Once I truly understood that, I got what I always had dreamed about. Except this obliterates my perceived ideals on what perfection is. I have heard it a million times, not being able to love anyone unless I loved myself. It also is true when I am not looking for it, it finds me. I came to Florida for Act II in January of 2007, penniless basically. The product of, big surprise, an active heroin addiction. I rebounded swiftly. I had 3 different girls that “cared” about me, a job and quickly got my own place. All of it done on autopilot, all done because it was defined, or it was expected of “normal productive humans.”
I had to learn one last lesson, the hardest of ways. Not too long ago I was penniless, except drugs had nothing to do with it. With a lot of help from friends, and a life saving reconnect with the woman I simply love and adore with heaven’s pureness, well, here I am, happy. For the first time in my life, I am happy. It might sound sad that it took me so long to get it, but I wouldn’t change a second of my life. I had pretended I knew joy, but I was an expert at going through the motions, masking pain all the time with a joke and a smile.
What’s important? Me. And because I am, I see the value of life, the beauty of helping someone in someway. I know life, every second of it is precious, that when I get the opportunity to be next to my angel, I savor each moment, so that if it all ends tomorrow, there would never be a single regret. It’s why I can feel her lips, taste her skin, smell her flesh, and see every moment shared as if it were present tense. I have learned to appreciate the small things in life, the beauty of just an open, honest conversation.

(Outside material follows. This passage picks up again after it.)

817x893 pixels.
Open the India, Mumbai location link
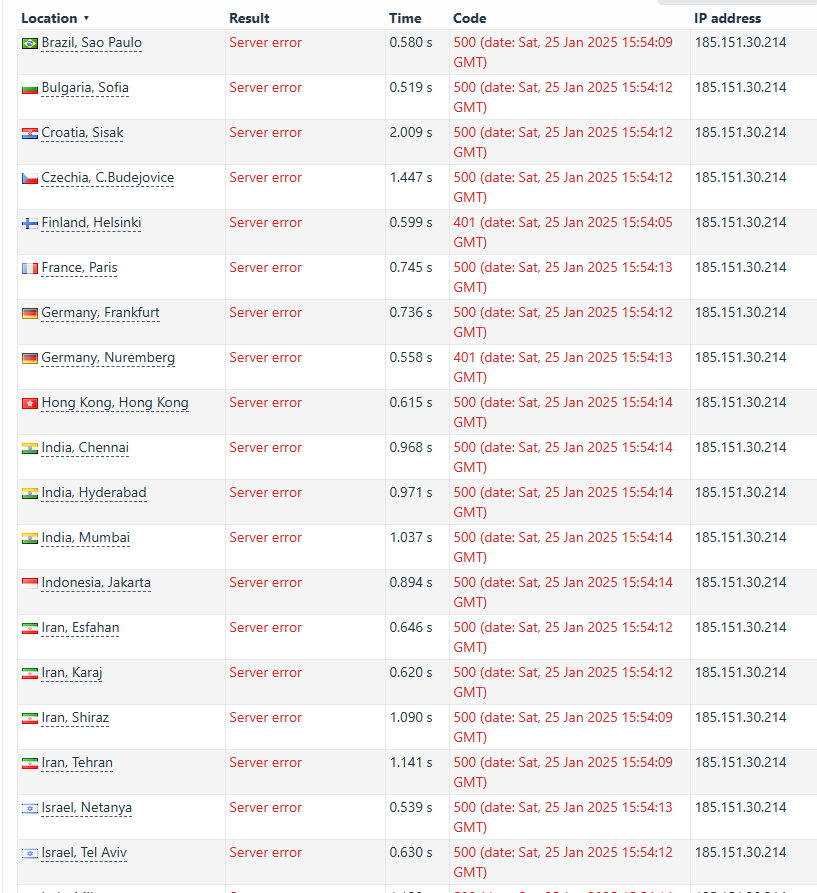(x=85, y=538)
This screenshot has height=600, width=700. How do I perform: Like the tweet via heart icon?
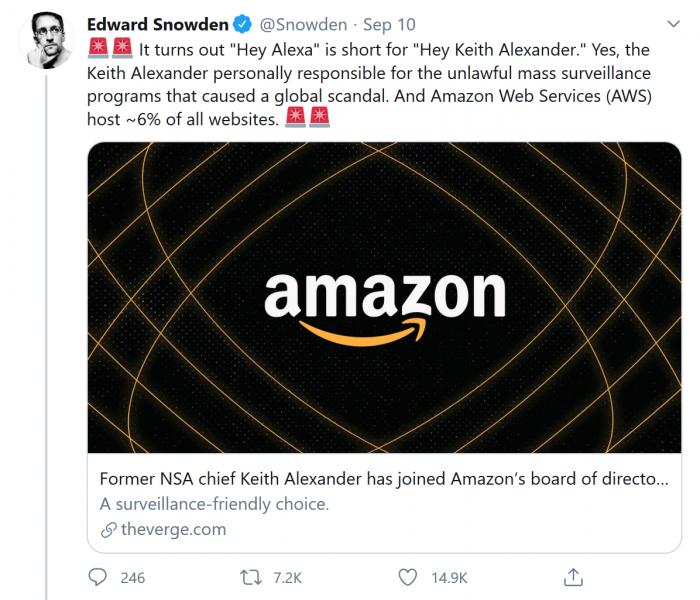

I guess the point is, we all fall down, some harder than others. There are times when nobody is around to help us back to our feet. For me, the last time around, May 2011, I had to struggle to even crawl. Eventually I got on my feet and found someone who dusted me off, that knew who I was, I was something worthwhile, special and gifted. For her, my love is eternal and infinite. By myself I can shine, but together we blind. The purest light, one that guides me through the darkest thoughts, and helps keep me together. So, my mind can flip the switch, play the moments where artificial bliss is recalled vividly, but the touch of her lips, that is a purity that no drug can replace. My heroine is flesh, she is truth, love and kindness; compassion and happiness, together we can overcome anything, and that is the greatest high in life.
So, to the present day friends that struggle, remember you cannot be anything to anyone if you are not everything to yourself first. Live your life the right way, do good, not for praise, but because that’s what life is about. When you become proud of yourself but don’t scream it from the rooftops, the world opens up its heart. The greatest gift isn’t material, it is love, spiritual and from the heart. It is pure and unbreakable, cherish what is present in front of you, and be grateful you went through the journey to get to this place.